- More Liars
For a band as synonymous with shifting sonic identities as Liars, there runs a surprisingly consistent thread throughout their miniscule yet perfectly formed back catalogue thus far whereby each note of each track, whether it be scene-destroying scenester-hating post-punk, or narratives on witchcraft, crackles with an electricity, a restless desire to splatter what used to be a clean, silent aural canvas with feedback, fuzz, broken strings and the texture of gleeful experimentation.
2004’s ‘They Were Wrong, So We Drowned’ first paid notice to the fact Liars weren’t interested in comfort and restrictions; previously notched up neatly in New York’s media-friendly rush of new-wave bands spearheaded by The Strokes, it was this atmospheric, sonically arresting and damn scary second album that threw a ‘Kid A’-style curveball into the idea of pigeonholing.

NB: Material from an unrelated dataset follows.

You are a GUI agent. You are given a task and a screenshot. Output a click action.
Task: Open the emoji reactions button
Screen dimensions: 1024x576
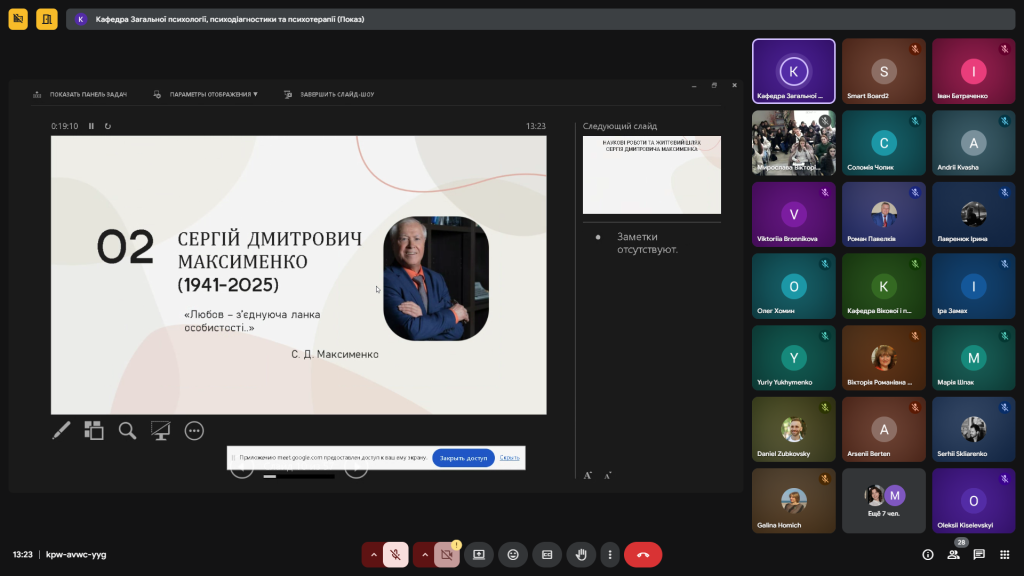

Follow-up ‘Drum’s Not Dead’ replaced the concept of creating fear with an emphasis on wicked rhythms (as the title suggested), the accompanying DVD helping create Liars’ definitive artistic statement to date.
Which brings us to ‘Liars’. Talked up pre-release as a shedding of such aforementioned conceptual burden and the most accessible Liars record since, well, ‘They Threw Us All In A Trench…’, the eleven tracks contained herein exist along lines that could be described as an almost anti-cohesion: the very thing that binds them is their unwillingness to sit beside each under some thematic pretence, an approach that is surprisingly refreshing, making for an LP as thrilling for its adherence to conventional ‘rock album’ principles as it is for finally providing evidence that, tucked behind the difficult avant-garde surface, lurk a band of formidable songwriting prowess.